**Aim of the task:**
The answer is every line of the records that holds the word "each", copied in full.

**Stored data:**
··········

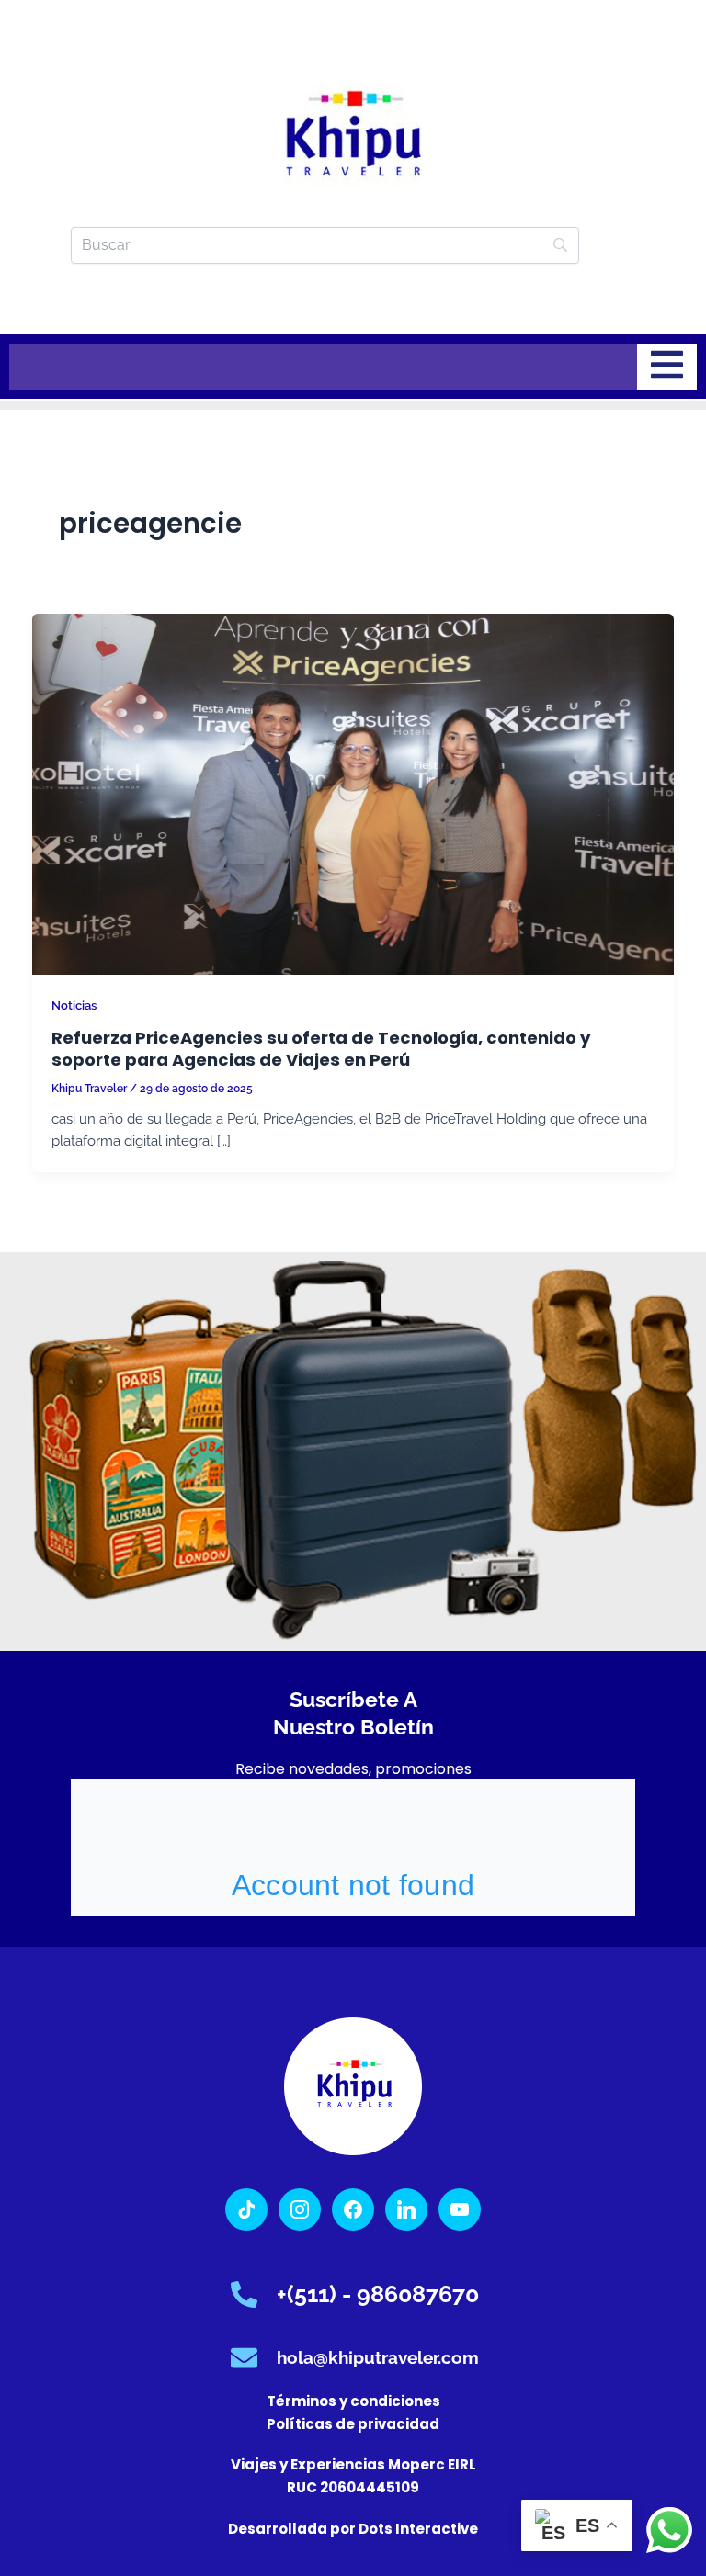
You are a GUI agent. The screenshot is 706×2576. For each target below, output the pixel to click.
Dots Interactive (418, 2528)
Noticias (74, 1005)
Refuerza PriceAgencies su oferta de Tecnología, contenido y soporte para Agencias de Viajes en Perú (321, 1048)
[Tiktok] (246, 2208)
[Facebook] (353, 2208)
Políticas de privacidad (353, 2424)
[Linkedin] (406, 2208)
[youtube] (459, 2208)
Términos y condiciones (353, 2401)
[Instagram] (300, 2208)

··········

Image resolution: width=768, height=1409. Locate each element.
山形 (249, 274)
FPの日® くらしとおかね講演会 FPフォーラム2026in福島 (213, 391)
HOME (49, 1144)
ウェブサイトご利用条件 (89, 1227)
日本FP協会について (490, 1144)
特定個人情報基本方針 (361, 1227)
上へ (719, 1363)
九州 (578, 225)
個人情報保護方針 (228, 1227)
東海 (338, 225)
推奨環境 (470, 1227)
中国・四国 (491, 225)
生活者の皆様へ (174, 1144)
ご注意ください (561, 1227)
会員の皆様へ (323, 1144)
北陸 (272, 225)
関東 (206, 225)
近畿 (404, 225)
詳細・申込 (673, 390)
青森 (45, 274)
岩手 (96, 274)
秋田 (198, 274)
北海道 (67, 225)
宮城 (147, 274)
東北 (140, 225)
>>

··········

**Output of the task:**
You are a GUI agent. The screenshot is 706×2576. For each target below, output the pixel to click.
Image resolution: width=768, height=1409. Locate each element.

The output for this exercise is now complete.